The suit was announced Wednesday by the Office of the Special Inspector General for the Troubled Asset Relief Program and the U.S. Department of Justice.

The complaint also marks the first time that a TARP bank has been charged under the False Claims Act for making material misrepresentations to Treasury in order to obtain taxpayer TARP bailout funds, said SIGTARP’s Christy Romero.

In the suit, the government alleges that Stuart, who died in 2013, made misrepresentations to induce the U.S. Department of the Treasury to invest $17.3 million in Arkansas-based One Financial as part of the Treasury’s Capital Purchase Program.

According to the complaint, Stuart, on behalf of One Financial, applied in late-2008 for a TARP investment of $17.3 million. The complaint alleges that Stuart knowingly made false statements about One Bank’s financial condition and what the bank intended to do with the TARP funds.

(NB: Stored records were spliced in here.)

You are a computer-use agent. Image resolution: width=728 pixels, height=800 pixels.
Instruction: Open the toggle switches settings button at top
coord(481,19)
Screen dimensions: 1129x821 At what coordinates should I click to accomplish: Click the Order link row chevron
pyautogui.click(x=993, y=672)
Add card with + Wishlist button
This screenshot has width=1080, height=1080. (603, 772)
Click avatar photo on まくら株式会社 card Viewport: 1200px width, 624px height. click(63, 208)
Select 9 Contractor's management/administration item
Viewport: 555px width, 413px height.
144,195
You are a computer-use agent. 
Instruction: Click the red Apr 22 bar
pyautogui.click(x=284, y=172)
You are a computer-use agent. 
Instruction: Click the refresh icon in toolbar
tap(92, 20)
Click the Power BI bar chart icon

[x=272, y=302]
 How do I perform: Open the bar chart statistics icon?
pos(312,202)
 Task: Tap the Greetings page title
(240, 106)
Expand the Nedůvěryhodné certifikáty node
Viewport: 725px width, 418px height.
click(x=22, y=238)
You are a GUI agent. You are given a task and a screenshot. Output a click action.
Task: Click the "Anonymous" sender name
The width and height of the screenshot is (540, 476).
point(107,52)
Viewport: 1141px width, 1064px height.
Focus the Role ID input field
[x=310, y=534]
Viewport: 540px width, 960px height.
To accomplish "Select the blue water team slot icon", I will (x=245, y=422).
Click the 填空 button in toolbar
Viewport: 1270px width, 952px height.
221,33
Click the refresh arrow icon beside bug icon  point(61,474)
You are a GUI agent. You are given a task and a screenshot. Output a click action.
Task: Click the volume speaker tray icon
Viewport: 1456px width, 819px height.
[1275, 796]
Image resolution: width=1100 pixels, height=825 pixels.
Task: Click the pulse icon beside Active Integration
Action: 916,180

According to the complaint (which can be read in full here), Stuart’s statements and the bank’s TARP application allegedly concealed “serial frauds” that Stuart and other One Financial director and executives had been committing and “intended to continue committing.”

One Financial was handed the $17.3 million bailout, and within 30 days of receiving the TARP funds, Stuart allegedly diverted more than $2 million into his personal accounts for his own use, the complaint stated.

The complaint alleges that Stuart used the TARP funds to make payments on his personal credit cards, to fund more than $1.75 million in air travel for his friends and family, to fraudulently purchase a home for his daughter, to purchase a 2013 Land Rover for his son, to purchase a 2013 Lexus for his daughter, and other extravagant purchases.

According to the complaint, by the time One Financial received the TARP funds, Stuart had already used bank funds to purchase a $850,000 condominium in Dallas, to buy a 2008 Cadillac Escalade for his wife, to buy a home for his son, and to pay back taxes Stuart owed the government.

Stuart was fired from his positions at the bank in September 2012 and died in March of 2013.

“TARP was passed by Congress to stabilize banks and our nation’s financial system during a time of crisis, not for the benefit of those who resort to false claims as a pretext for receiving TARP,” Romero said.

“We commend the Justice Department and our law enforcement partners for standing united with SIGTARP to hold accountable those who violate the law at the expense of taxpayers’ hard-earned TARP investments,” Romero continued.

“TARP was enacted in 2008 to restore liquidity and stability to the financial system of the United States by injecting needed capital into financial institutions,” said Principal Deputy Assistant Attorney General Benjamin Mizer, head of the Justice Department’s Civil Division. “Obtaining TARP funds based on false representations to the government frustrates those goals and harms the American taxpayer.”